# Dusk Raider Dreds



## rayrod64 (Apr 19, 2011)

My first warhammer 40k army was a Plague Marine Army. 
I wanted something a little diffrent so I went with the Dusk Raider paint scheme that as on the old epic marine box. They had a red right arm. So Thats how I painted my Army.
Here are the dreds... I will post some of the troopers this weekend..

Enjoy and feel free to comment.

Rayrod64


----------



## shaantitus (Aug 3, 2009)

Oh man, they are excellent. You have done great work on the forgeworld dreads, but the old metal one is the best. Magnificent work. I would love to know exactly what conversions you have done.
Most repworthy.


----------



## DestroyerHive (Dec 22, 2009)

Truly amazing.


----------



## Dave T Hobbit (Dec 3, 2009)

The GUO hybrid is exceptionally well done.

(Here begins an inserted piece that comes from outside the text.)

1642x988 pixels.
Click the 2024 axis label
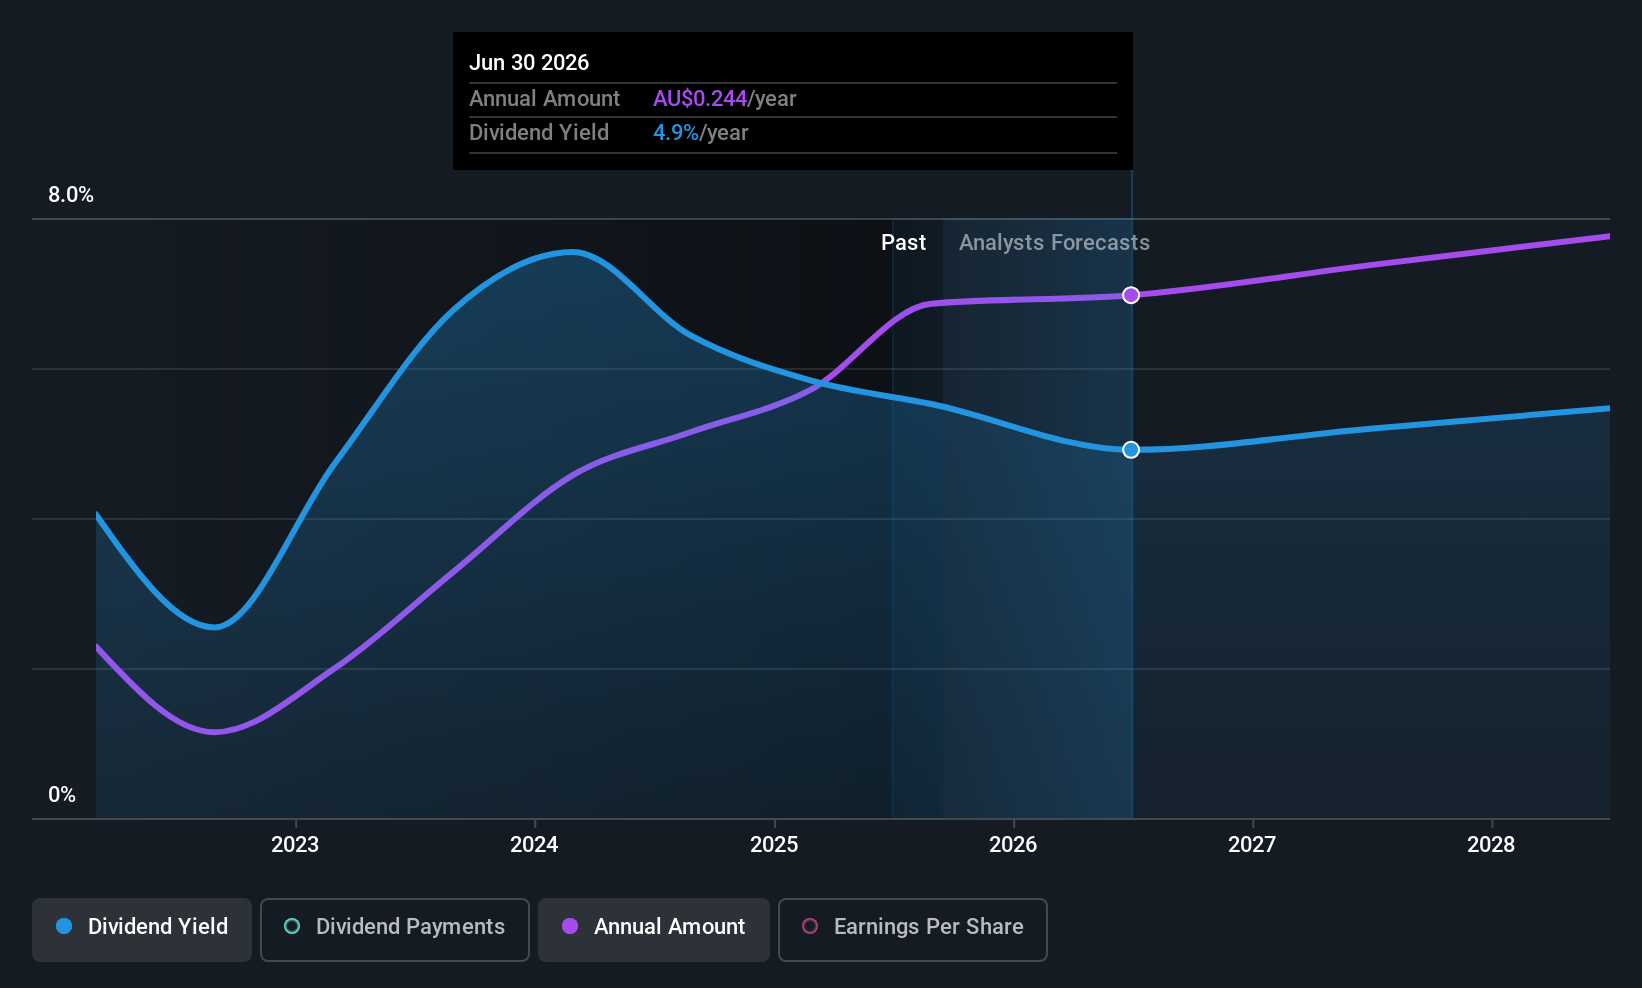pyautogui.click(x=534, y=845)
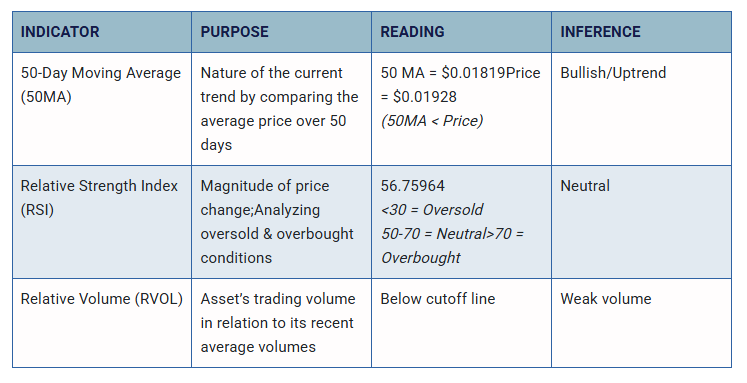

The FW paint schemes are also good, although having a single red weapon looks a little odd to me; I think it would look better with both.


----------



## rayrod64 (Apr 19, 2011)

Thanks for the comments.... Its keeping me motivated to finish this army after my my Howling Griffons. As promised here are some troops and vehicles....


----------



## rayrod64 (Apr 19, 2011)

and a more troops and a spawn....


----------



## Dave T Hobbit (Dec 3, 2009)

That looks like it would be a great force to face across the table.

The onlt niggle I can see is that the green-stuffing on the LR does not look very smoothed down at the edges so it look a little tacked on instead of being part of the tank.


----------